The default of None means a value will be chosen based on n_neighbors.
pruning_degree_multiplier: float (optional, default=1.5)
How aggressively to prune the graph. Since the search graph is undirected
(and thus includes nearest neighbors and reverse nearest neighbors) vertices
can have very high degree -- the graph will be pruned such that no
vertex has degree greater than
``pruning_degree_multiplier * n_neighbors``.
diversify_prob: float (optional, default=1.0)
The search graph get "diversified" by removing potentially unnecessary
edges. This controls the volume of edges removed. A value of 0.0 ensures
that no edges get removed, and larger values result in significantly more
aggressive edge removal. A value of 1.0 will prune all edges that it can.
n_search_trees: int (optional, default=1)
The number of random projection trees to use in initializing searching or
querying.
.. deprecated:: 0.5.5
search_epsilon: float (optional, default=0.1)
When searching for nearest neighbors of a query point this values
controls the trade-off between accuracy and search cost. Larger values
produce more accurate nearest neighbor results at larger computational
cost for the search. Values should be in the range 0.0 to 0.5, but
should probably not exceed 0.3 without good reason.
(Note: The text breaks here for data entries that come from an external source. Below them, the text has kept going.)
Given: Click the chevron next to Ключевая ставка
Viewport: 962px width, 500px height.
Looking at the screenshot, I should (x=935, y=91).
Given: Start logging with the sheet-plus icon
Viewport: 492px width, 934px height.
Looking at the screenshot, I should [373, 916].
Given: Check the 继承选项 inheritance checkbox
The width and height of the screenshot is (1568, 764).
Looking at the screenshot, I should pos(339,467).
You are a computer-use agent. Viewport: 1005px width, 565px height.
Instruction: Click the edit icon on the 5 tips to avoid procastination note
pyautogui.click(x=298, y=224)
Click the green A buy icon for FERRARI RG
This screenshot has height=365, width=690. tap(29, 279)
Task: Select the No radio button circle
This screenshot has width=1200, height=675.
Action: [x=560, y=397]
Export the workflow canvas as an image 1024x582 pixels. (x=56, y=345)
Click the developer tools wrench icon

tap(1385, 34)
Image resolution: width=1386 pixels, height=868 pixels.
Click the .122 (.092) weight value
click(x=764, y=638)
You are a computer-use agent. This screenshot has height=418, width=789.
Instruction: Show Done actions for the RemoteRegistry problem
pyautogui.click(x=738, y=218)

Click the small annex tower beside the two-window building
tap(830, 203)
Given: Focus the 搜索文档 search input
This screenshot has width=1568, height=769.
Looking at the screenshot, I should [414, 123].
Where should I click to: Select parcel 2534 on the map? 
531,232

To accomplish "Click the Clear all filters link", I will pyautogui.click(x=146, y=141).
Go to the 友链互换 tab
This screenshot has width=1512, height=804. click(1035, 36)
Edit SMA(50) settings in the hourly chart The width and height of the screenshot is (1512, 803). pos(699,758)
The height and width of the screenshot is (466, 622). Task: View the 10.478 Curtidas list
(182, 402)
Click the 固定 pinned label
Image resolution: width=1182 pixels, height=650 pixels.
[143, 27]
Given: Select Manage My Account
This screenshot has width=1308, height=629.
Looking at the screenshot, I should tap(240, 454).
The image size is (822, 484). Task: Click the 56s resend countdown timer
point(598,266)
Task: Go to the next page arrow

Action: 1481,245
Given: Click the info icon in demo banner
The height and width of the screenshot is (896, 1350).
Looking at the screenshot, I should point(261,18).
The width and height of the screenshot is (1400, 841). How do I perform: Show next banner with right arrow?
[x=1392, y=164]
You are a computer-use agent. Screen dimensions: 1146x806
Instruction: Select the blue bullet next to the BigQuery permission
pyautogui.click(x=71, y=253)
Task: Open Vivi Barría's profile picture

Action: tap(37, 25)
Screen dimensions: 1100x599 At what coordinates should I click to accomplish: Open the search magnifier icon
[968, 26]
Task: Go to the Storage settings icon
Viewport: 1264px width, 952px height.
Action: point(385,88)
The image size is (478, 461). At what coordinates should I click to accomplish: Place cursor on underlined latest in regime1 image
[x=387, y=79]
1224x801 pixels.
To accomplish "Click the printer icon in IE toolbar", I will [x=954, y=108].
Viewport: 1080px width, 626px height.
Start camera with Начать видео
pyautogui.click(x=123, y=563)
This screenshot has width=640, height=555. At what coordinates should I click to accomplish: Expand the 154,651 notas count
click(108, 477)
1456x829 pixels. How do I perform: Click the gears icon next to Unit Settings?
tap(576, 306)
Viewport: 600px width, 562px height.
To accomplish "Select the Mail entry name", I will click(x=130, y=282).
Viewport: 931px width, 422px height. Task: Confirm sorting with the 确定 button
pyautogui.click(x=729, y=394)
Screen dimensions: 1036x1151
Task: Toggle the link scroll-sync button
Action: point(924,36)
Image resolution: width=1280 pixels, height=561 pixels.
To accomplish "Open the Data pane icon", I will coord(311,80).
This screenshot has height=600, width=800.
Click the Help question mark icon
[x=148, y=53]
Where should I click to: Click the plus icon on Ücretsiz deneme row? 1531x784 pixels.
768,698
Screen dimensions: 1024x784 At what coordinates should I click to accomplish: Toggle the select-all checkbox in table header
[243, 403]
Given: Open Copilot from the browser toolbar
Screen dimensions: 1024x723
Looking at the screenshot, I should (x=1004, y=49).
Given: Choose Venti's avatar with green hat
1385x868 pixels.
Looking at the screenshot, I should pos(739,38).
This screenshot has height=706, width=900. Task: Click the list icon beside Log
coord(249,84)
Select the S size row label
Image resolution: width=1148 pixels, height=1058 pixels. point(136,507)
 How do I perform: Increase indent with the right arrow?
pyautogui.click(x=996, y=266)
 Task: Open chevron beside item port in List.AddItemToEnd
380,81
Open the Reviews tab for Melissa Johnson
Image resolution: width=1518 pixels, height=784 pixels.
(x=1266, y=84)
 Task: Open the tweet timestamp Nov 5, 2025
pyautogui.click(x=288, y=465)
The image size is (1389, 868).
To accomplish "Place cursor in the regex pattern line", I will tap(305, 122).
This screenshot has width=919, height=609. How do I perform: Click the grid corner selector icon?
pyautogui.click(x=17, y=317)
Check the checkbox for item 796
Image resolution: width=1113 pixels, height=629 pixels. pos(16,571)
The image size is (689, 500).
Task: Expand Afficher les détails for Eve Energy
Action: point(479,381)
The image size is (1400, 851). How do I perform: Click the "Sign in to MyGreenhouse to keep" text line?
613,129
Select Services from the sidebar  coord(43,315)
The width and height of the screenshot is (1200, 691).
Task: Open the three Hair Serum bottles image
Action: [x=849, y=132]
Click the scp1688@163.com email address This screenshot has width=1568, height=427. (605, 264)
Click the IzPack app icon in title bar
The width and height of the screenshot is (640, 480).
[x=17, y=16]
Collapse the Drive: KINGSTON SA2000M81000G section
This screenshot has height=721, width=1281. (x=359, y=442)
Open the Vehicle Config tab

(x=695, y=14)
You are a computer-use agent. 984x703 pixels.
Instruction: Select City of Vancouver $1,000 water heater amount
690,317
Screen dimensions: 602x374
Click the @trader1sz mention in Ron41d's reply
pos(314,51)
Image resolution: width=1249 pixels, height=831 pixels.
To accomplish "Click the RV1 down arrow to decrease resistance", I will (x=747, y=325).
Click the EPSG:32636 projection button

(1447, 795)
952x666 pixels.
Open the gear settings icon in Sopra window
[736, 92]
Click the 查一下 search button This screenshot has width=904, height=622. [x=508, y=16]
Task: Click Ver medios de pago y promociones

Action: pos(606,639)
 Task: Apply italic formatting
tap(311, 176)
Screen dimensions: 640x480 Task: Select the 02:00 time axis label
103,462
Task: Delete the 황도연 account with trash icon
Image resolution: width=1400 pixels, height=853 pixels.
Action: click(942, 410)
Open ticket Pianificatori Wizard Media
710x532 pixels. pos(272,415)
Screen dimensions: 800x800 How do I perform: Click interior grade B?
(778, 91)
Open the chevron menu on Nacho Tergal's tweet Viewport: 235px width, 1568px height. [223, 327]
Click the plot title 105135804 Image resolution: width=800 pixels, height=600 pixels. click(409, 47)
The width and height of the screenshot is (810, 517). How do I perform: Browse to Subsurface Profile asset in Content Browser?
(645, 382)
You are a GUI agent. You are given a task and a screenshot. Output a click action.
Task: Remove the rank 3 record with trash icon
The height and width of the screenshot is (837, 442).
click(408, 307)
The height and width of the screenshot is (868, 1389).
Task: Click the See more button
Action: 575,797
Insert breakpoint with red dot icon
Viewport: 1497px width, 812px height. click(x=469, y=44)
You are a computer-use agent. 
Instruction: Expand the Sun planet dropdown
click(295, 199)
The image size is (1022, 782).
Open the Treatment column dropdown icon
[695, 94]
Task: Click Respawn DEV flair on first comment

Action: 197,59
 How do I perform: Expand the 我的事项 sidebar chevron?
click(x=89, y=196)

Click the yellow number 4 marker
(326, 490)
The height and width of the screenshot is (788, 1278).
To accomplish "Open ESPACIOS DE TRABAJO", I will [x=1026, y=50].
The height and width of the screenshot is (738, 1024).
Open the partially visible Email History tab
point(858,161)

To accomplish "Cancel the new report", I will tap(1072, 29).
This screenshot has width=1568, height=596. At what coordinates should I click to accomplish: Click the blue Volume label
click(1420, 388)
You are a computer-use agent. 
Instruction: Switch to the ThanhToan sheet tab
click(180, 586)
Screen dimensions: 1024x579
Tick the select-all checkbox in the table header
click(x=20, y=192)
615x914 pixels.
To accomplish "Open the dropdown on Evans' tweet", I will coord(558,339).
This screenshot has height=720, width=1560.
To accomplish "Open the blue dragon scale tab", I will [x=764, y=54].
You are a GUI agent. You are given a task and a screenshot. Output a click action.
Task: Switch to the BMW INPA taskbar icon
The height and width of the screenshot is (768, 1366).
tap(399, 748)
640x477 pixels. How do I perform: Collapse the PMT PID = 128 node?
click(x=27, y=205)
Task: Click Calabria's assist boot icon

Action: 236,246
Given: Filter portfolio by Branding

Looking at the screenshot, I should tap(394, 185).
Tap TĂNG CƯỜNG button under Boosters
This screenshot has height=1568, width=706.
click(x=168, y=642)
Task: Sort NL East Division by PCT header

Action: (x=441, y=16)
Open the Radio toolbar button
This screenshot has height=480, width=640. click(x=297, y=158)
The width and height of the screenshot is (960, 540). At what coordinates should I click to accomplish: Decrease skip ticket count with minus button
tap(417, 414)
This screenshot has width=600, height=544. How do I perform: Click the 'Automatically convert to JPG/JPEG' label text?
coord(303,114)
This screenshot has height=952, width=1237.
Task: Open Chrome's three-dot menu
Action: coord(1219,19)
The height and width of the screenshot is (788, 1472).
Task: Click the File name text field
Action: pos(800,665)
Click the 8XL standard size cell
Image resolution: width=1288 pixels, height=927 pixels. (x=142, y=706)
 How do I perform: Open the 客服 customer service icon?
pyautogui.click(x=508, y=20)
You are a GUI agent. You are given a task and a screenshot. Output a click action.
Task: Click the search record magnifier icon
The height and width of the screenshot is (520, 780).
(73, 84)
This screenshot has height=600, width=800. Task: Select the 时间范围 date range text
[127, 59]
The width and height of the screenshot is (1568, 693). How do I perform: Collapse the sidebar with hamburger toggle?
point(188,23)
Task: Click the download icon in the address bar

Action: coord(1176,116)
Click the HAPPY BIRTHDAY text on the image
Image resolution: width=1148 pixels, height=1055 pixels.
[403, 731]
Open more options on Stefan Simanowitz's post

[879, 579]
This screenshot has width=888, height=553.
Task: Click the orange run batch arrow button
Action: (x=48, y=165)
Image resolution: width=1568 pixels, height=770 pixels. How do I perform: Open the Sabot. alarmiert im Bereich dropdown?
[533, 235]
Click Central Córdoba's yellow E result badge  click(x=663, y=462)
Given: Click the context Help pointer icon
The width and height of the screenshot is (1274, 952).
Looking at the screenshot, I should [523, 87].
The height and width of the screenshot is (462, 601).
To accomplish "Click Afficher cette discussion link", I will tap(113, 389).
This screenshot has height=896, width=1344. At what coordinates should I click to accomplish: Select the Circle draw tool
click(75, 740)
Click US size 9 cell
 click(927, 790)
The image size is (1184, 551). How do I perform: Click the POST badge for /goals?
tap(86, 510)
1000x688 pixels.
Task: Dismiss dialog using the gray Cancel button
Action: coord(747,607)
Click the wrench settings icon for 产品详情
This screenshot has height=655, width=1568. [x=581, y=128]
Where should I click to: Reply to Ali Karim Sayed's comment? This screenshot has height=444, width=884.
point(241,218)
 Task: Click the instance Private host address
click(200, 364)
tree_init: bool (optional, default=True)
Whether to use random projection trees for initialization.
random_state: int, RandomState instance or None, optional (default: None)
If int, random_state is the seed used by the random number generator;
If RandomState instance, random_state is the random number generator;
If None, the random number generator is the RandomState instance used
by `np.random`.
n_jobs: int or None (optional, default=None)
The maximum number of parallel threads to be run at a time. If none
this will default to using all the cores available. Note that there is
not perfect parallelism, so at several pints the algorithm will be
single threaded.
low_memory: boolean (optional, default=False)
Whether to use a lower memory, but more computationally expensive
approach to index construction. This defaults to false as for most
cases it speeds index construction, but if you are having issues
with excessive memory use for your dataset consider setting this
to True.
max_candidates: int (optional, default=20)
Internally each "self-join" keeps a maximum number of candidates (
nearest neighbors and reverse nearest neighbors) to be considered.
This value controls this aspect of the algorithm. Larger values will
provide more accurate search results later, but potentially at
non-negligible computation cost in building the index. Don't tweak
this value unless you know what you're doing.
n_iters: int (optional, default=None)
The maximum number of NN-descent iterations to perform. The
NN-descent algorithm can abort early if limited progress is being
made, so this only controls the worst case. Don't tweak
this value unless you know what you're doing. The default of None means
a value will be chosen based on the size of the graph_data.
early_termination_value: float (optional, default=0.001)
Controls the early abort due to limited progress. Larger values
will result in earlier aborts, providing less accurate indexes,
and less accurate searching. Don't tweak this value unless you know
what you're doing.
parallel_batch_queries: bool (optional, default=False)
Whether to use parallelism of batched queries. This can be useful for large
batches of queries on multicore machines, but results in performance degradation
for single queries, so is poor for streaming use.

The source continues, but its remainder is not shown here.